Tal vez no sepa cómo salir de esta situación. Me agobia solo
pensar en esta estúpida rutina. Y cada día que pasa, más siento el peso de tu
ausencia. Últimamente pienso cómo sería mi vida junto a ti, aprovechando cada
segundo sin miedo a desperdiciar el tiempo, tomando cada excusa para besarte de
nuevo. Entonces te imagino a mi lado… te rodeo con mis brazos, así como si no
existiese la opción de separarnos jamás, acariciando tu pelo, sintiendo como tu
olor se instala en mi piel.
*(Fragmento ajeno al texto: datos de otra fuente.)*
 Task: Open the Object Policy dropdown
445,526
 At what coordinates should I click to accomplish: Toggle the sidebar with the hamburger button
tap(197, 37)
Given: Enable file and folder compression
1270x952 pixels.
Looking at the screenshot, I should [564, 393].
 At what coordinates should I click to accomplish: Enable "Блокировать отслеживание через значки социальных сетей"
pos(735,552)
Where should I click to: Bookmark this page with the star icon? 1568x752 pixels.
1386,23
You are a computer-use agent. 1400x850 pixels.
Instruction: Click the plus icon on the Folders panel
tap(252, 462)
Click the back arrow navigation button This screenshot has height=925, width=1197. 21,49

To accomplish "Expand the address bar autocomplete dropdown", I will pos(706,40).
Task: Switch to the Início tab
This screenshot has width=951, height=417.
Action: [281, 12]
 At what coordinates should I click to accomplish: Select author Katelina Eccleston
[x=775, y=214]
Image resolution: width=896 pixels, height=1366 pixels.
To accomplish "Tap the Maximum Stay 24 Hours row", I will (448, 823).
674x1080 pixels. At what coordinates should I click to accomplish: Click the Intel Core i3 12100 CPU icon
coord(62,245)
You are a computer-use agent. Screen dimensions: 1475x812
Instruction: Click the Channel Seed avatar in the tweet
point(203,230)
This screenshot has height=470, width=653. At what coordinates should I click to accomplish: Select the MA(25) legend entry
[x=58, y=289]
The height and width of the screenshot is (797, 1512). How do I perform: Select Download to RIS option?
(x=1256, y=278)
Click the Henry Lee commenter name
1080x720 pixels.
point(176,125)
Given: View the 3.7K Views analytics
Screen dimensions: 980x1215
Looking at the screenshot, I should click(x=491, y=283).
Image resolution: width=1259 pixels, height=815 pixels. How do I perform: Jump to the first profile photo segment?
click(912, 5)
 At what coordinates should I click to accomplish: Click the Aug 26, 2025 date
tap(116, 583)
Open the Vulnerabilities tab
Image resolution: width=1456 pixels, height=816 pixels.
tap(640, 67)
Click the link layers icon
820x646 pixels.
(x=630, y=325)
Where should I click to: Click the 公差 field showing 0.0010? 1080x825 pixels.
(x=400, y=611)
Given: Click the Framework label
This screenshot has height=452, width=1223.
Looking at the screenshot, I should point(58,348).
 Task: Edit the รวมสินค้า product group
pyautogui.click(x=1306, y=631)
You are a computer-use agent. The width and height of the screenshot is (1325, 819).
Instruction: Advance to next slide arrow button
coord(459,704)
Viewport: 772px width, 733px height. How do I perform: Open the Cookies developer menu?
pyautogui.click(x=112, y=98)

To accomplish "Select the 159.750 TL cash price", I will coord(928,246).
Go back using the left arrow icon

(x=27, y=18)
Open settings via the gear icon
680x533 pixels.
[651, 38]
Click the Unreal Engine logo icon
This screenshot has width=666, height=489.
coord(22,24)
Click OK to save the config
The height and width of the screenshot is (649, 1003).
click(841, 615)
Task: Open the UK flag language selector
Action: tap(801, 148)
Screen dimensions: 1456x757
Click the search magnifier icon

Me encanta, así como tu forma de mirarme, que me inspira
una confianza infinita. Sé, que más allá de los kilómetros que nos separan, mi amor por ti
no se desvanece, sino al contrario, amenaza con no desaparecer nunca. Al fin
entendí, que si este vínculo es tan grande, alguna solución habrá para
mantenerlo, siempre y cuando permanezca intacto, justo como aquel primer día en
que nos conocimos. Así pues, busquemos la manera, dejemos nuestros miedos atrás
y no permitamos que nos impidan ser nosotros mismos, que nos obliguen a
rechazar esto que sentimos. Porque eres esa personita que me saca una sonrisa
incluso cuando creo que ya nada tiene sentido, cuando pierdo ese resto de fe que
queda en alguna parte de mí… y eso no puedo ocultarlo. De pequeña me enseñaron
que vale la pena luchar por aquello que nosotros consideramos importante,
aquello que nos llena y nos hace feliz, así como también debemos luchar por
nuestros sueños. Ahora ya sabes mi secreto, porque pienso luchar por mi sueño
hasta el último día de mi vida, pienso luchar por ti.